The link with the drug war is an accurate one. The war on filesharing really is an extension of the drug war (something else I'm dead-set against); a fruitless and counterproductive effort at control for the sake of control. The kind of person who advocates it is exactly the same. The coming cultural war over personal fabrication will bring these issues into much sharper focus, though. Up to now the battleground has been more or less about entertainment (drugs and media.) Fabrication will take it right into the economic foundation of the nation-state, which means that efforts to suppress it by all the usual suspects will be all the more frantic, and all the more dangerous.

Trusted fabrication: ooooh, I like that one (from a language-futures perspective).

Matt, I'm a definitely advocate of a more open-source approach. At the same time, I recognize that as the potential arising from molecular fabrication becomes more evident, there will be a significant effort to reduce the associated risks by reducing the overall capabilities of the nanofactories. Control systems are very likely to be part of that, especially because -- unlike DRM in videos and music -- such systems do not necessarily hamper the ability of end-users to enjoy the resulting products.

"Control systems are very likely to be part of that, especially because -- unlike DRM in videos and music -- such systems do not necessarily hamper the ability of end-users to enjoy the resulting products."

Unless of course we think of these devices as being more like printers than a means for fabricating media delivery mechanisms or other consumable output. Imagine if our paper-based printers censored our words. In Germany, my printer might refuse to print the word "Nazi". In other countries, "democracy" might not make it past the trusteeship(!).

Even if we don't assume these devices make it into individual homes, we can certainly assume there will be service bureaus; tomorrow's (3D) printing shops.

Does it matter where I'm censored? No.

And more to my point above, will it matter why I'm censored? For more and more people, I don't believe so.

Good point, Sven.

Hmm. I wonder how long it will be before someone ships a text printer that can't print the word "Nazi" in Germany. Or the characters for "Falung Gong" in China.

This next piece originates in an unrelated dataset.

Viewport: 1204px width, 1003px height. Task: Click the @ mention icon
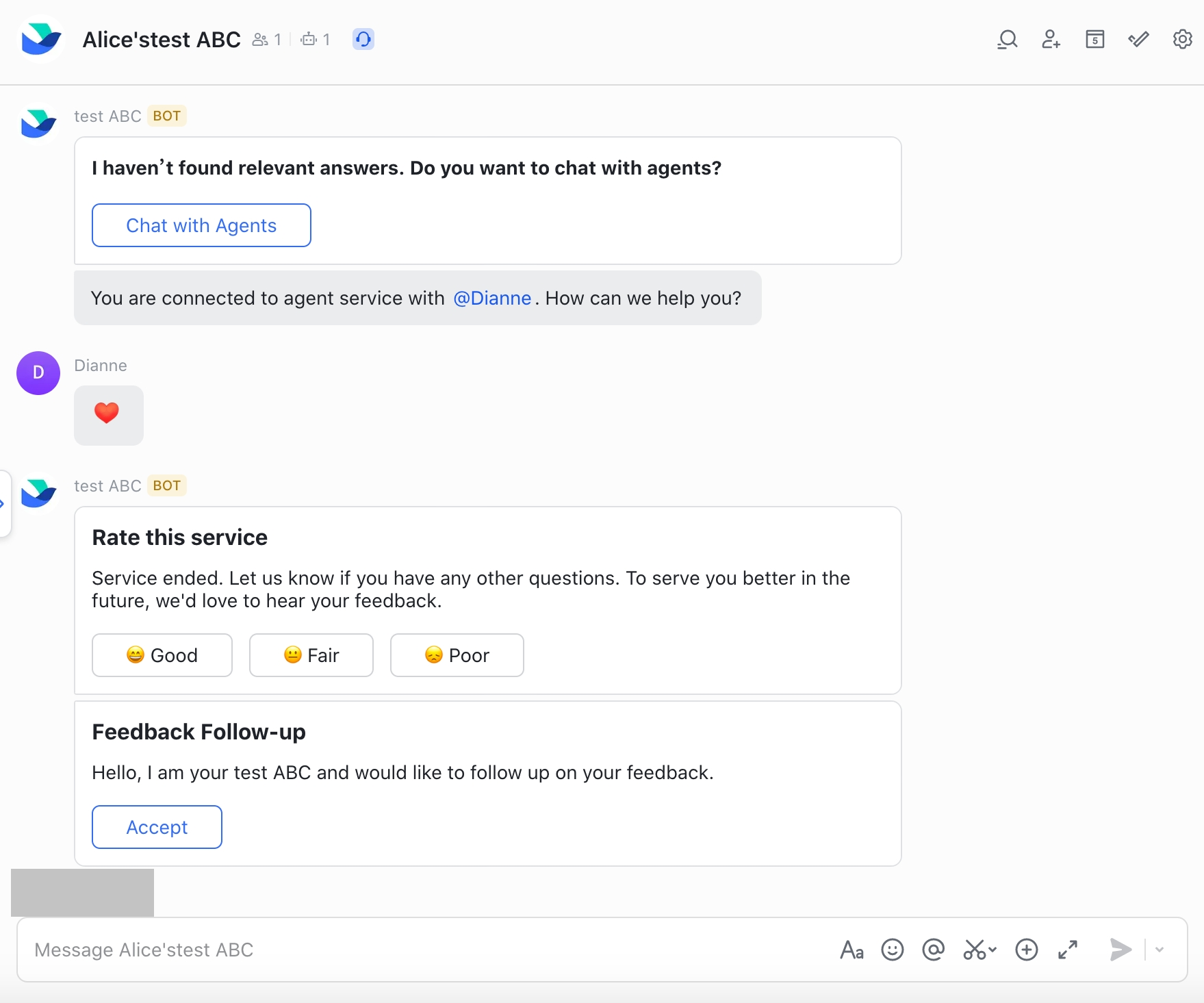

Or a monitor that can't display those words.

"MRM is likely to emerge for two primary reasons: the continued need for intellectual property controls, so as to prevent a wave "napster fabbing;" and the need for security to prevent the production of controlled goods ("assault rifles," figuratively or literally)."

Unlike coping mp3s, however, the ability to unrestrictively copy certain dangerous items might be the best defense. Smallpox vaccines, very dangerous, but still needed. Body armor, very dangerous for your enemy to have unrestricted amounts, but very, very neccessary if your enemy has unrestrictived amounts of assault rifles. Conversely, the ability to pierce body armor with unrestricted amounts of better bullets. Dangerous, but effective.

I think the whole idea of trying to "babyproof" our nanotech really prevents us from dealing with the serious issues as adults.

If we can seriously make cars out of $100 of raw materials, maybe we need to re-allocate resources away from GM and hire these people to solve new problems (like where are we going to park all these cars? And can we do something about this traffic?) instead of artifically maintaining a car company.

Just imagine the problems we could tackle if manufacturing wasn't one of them.

I'm personally not really thinking along the lines of institutionalized offense or defense. I'm thinking more along the lines of some otherwise harmless member of society deciding one day to see if he can engineer something along the lines of brain-eating amoeba simply because it'd be *kewl*... and then, to everyone's horror, succeeding beyond his wildest dreams.

This sort of technology conceivably elevates Darwin Award winners from individuals to whole societies.